## What you are asked to do
Give back each line of the listing below that contains the string "Select".

## Record extracts

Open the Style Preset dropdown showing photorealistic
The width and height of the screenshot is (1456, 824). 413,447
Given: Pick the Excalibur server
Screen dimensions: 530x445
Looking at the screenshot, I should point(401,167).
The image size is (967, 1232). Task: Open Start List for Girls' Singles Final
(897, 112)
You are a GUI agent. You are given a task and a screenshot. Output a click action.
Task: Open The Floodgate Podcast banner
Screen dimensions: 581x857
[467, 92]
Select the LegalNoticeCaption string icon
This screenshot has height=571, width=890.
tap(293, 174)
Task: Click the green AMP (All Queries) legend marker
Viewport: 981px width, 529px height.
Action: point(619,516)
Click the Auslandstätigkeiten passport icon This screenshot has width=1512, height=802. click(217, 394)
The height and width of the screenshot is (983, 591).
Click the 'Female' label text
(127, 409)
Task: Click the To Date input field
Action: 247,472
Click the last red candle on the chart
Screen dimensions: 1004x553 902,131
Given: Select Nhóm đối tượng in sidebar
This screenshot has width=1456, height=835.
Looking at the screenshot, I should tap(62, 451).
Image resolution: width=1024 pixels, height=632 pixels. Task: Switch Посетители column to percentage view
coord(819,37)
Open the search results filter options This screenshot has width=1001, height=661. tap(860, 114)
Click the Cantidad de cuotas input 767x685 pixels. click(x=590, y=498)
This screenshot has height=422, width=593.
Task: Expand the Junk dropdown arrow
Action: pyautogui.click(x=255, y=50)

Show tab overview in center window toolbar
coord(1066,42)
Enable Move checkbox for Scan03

## Solution
Select the LegalNoticeCaption string icon
Given: Select Nhóm đối tượng in sidebar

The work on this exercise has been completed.